[SOURCE EXTRACT Boundary: Start]

Cleopatra and Antony now dissolved their celebrated Society of Inimitable Livers and instituted another, which was at least its equal in elegance, luxury and extravagance, and which they called the Order of the Inseparable in Death. Their friends joined it on the understanding that they would end their lives together, and they set themselves to charm away the days with a succession of exquisite supper parties.

The couple knew that with the arrival of spring Octavian would march against them. They had no realistic prospect of escaping to some other part of the world, although they had briefly thought of Spain and Cleopatra had tried and failed to organize an expedition to Arabia. The star-crossed lovers were cornered. Their only recourse now was to negotiate and, assuming that failed, to prepare for a last, futile stand.

The queen had plenty of money and still commanded the loyalty of her people. An army and a fleet were assembled. To cheer up the Alexandrians, a great ceremony—almost as splendid as the Donations of Alexandria—was held, at which the sixteen-year-old king of kings, Ptolemy XV Caesar, alias Caesarion, and Antony’s son by Fulvia, the fourteen-year-old Antyllus, officially came of age.

Octavian received a succession of envoys from Alexandria who laid various proposals before him. He listened, but conceded nothing. Although he declined to make his own position clear, his policy was in fact straightforward: he wanted to win the great prize of Egypt, that rich, self-contained, and exotic realm which had attracted the greedy gaze of eminent Romans for more than a century—and he wanted to win it for himself, not simply for Rome.

Octavian’s plan of attack was yet another pincer movement. Four Antonian legions that had switched loyalties would invade from Cyrenaica, which lay west of Egypt; in a signal mark of favor, Octavian appointed to command them the thirty-year-old Gaius Cornelius Gallus, although he was only an eques and previously best known as a fine lyric poet.

[SOURCE EXTRACT Boundary: End]

• [WORK INSTRUCTIONS]:
1: Answer these from the passage on Cleopatra and Antony:
(a) What name did the couple give the society that replaced the Society of Inimitable Livers?
(b) How old was Antyllus when he officially came of age?
(c) From which region were the four Antonian legions that had switched loyalties to invade Egypt?
2: Write a continuation of the passage on Cleopatra and Antony, starting right after its final sentence.
The rows after this text can be left aside.

[DATASET RECORDS Boundary: Start]

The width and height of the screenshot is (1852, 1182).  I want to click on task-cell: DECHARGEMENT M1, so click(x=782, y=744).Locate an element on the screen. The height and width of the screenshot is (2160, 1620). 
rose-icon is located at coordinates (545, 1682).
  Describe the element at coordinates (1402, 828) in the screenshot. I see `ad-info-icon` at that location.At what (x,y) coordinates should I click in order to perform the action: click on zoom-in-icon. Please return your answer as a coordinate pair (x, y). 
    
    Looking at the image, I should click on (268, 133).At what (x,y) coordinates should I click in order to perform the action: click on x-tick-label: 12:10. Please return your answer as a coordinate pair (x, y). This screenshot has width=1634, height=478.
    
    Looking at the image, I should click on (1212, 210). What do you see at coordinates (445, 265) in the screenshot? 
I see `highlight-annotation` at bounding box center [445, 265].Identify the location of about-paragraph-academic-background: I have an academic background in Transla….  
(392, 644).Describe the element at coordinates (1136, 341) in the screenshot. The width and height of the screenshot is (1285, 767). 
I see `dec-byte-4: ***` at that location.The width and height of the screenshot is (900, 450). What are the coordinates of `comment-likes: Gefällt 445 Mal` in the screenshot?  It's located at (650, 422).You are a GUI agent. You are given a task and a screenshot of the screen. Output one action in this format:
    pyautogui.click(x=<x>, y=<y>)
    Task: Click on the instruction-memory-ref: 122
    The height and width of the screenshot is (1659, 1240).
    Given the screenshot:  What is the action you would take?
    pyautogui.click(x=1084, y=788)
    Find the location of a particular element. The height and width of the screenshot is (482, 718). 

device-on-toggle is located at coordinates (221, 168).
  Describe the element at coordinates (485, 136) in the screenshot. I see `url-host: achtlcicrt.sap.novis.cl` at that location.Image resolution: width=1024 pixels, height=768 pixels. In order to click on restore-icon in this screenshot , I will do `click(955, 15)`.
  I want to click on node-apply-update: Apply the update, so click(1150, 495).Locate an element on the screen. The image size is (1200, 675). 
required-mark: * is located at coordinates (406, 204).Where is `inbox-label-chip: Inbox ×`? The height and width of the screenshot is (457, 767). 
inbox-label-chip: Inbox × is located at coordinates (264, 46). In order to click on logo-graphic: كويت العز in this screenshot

[DATASET RECORDS Boundary: End]

• [TASK ANSWERS]:
1:
(a) The Order of the Inseparable in Death.
(b) Fourteen.
(c) Cyrenaica.

2:
Octavian marched through Syria at the head of a substantial army toward the Egyptian frontier. The campaign was unlikely to be problematic, so this time Agrippa’s services were not required. Octavian judged himself capable of managing on his own.

At last Antony bestirred himself. Believing that there was a good chance of winning over his legions, he marched back, at the head of a strong force of infantry and a powerful fleet, to Paraetonium where Gallus had installed himself. But his attempt to win back the legionaries and take the town failed, and his ships were trapped in the harbor and either burned or sunk.

The rest of Antony and Cleopatra’s forces were stationed at Pelusium, a port on the easternmost edge of the Nile delta. It straddled the coastal route that skirted the Sinai desert and, being the only means of entry by land into Egypt from the east, was strategically important. Pharaohs throughout the ages had always taken care to give it a strong garrison. However, Pelusium fell with little or no resistance, perhaps surrendered by Cleopatra or else quickly stormed. If the former, she was creating a distance between herself and Antony—as may well be, for her first loyalty was always to her kingdom and the preservation of her own power. This and other accounts of her behavior during this time may have been lifted from Octavian’s propaganda, which often stressed the queen’s eastern deviousness and Antony’s humiliating status as a dupe. However, it is perfectly possible that Cleopatra saw no advantage in going down with Antony and tried to save herself.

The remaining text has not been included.